Kontrola międzyoperacyjna, kontrola jakości produkcji i usług oraz dozór inżynieryjno – techniczny na oddziałach i wydziałach, w których jako podstawowe wykonywane są prace wymienione w wykazie – dział XIV, poz. 24 pkt 1 w załączniku do Zarządzenia Nr 33 Ministra Łączności z dnia 16 maja 1983 r. w sprawie prac wykonywanych w szczególnych warunkach w zakładach pracy resortu łączności.
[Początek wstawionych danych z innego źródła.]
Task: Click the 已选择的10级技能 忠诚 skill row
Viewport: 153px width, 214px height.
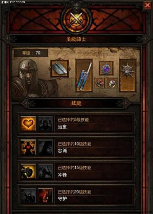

W wyroku z dnia 6 grudnia 2007 roku Sąd Najwyższy (III UK 66/07; LEX nr 483283) wskazał, iż czynności ogólnie pojętego nadzoru lub kontroli w procesie produkcji wykonywanej w wydziałach i oddziałach, w których zatrudnieni są pracownicy wykonujący pracę w warunkach szczególnych w rozumieniu rozporządzenia z 1983 r., w sprawie wieku emerytalnego pracowników zatrudnionych w szczególnych warunkach lub w szczególnym charakterze, objęte poz. 24 działu XIV wykazu A stanowiącego załącznik do rozporządzenia RM z dnia 7 lutego 1983 roku, to wyłącznie te czynności, które wykonywane są w warunkach bezpośrednio narażających na szkodliwe dla zdrowia czynniki, a więc polegające na bezpośrednim nadzorze i bezpośredniej kontroli procesu pracy na stanowiskach pracy wykonywanej w szczególnych warunkach. Jeśli zatem czynności te wykonywane są w pełnym wymiarze czasu pracy obowiązującym na stanowisku pracy związanej z kontrolą międzyoperacyjną, kontrolą jakości produkcji i usług oraz dozorem inżynieryjno-technicznym, to okres wykonywania tej pracy jest okresem pracy uzasadniającymi prawo do świadczeń na zasadach określonych w rozporządzeniu. Natomiast, jeśli pracownik zatrudniony na stanowisku związanym z kontrolą międzyoperacyjną, kontrolą jakości produkcji i usług oraz dozorem inżynieryjno-technicznym wykonuje – poza bezpośrednim nadzorem procesu produkcji - inne czynności, w tym szeroko rozumiane czynności administracyjno-zarządzające, polegające na wykonywaniu pracy umysłowej i biurowej, istotne znaczenie z punktu widzenia uprawnień do emerytury na podstawie art. 32 ustawy z 1998 r. o emeryturach i rentach z FUS ma ustalenie, jaką część obowiązującego czasu pracy zajmowały te czynności.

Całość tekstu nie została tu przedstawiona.